Dada a senha Mario já acostumado com a palhaçada decidiu esperar, sua trepada não era tão importante quanto as dos garotos virgens, menores de idade, loucos para gozar em menos de cinco minutos. Leu a placa na parede: “Mantenham o corredor limpo” - Como se o quarto estivesse uma sala de cirurgia. – Pensou experimentando um riso entre pedreiros e velhos babões, seus acompanhantes de fila, já fadados por esperar, mas nunca insaciados pela garota do 16. Não sei o porquê do tal número, muito menos Mario sabia, era sua primeira vez ali.
Refletiu, ascendeu um cigarro. Alguns reclamaram, outros pediram o isqueiro de Mario emprestado. A cafetina vinha enfurecida pelo corredor, querendo logo meter uma bronca no primeiro chaminé ou tirar mais dinheiro de um dos pobres coitados que guardaram cinquentinha no fim do mês só para aquela puta, que já devia estar totalmente acabada às três da tarde de uma sexta. Irada, a cafetina olhou para Mario com um esboço de um sorriso irônico e disse:
- Que raios de doutor é esse que vem parar em um lugar desse e ainda fuma?

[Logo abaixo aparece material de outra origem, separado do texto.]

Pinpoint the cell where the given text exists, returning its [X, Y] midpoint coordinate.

- Vai tomar no cu, me atenda bem, sou seu cliente.
- Ainda é formado em má educação.
- Deve ter terminado com o macho dele. – Um banguela fedorento com um boné de campanha política, de mãos rachadas de cal ria convulsivamente, puxando um coro de doze homens e seus risos de meia arcada dentária. Até os mais novos riram, e olhem que os tais, pareciam até estudar em uma escola de porte alto, pareciam mesmo de classe média, ao contrário do resto.
Mario saiu da fila, trombando na filha da puta da cafetina que vertia maconha. Olhou bem para o meio da rua, viu que seu carro não se encontrava mais lá, ergueu as mãos na cabeça, desesperado sentou no chão e em meio a sarjeta entrou em um colapso de virtude. Não tinha a culpa da morte, mas julgava-se por não fazer mais.
No fim da noite Mario recebeu a notícia de que seu carro fora encontrado, mas em péssimo estado, às onze deu para um michê lotado de bomba nos braços e voltou ao hospital para o plantão. Garotas, este é o homem que vocês querem?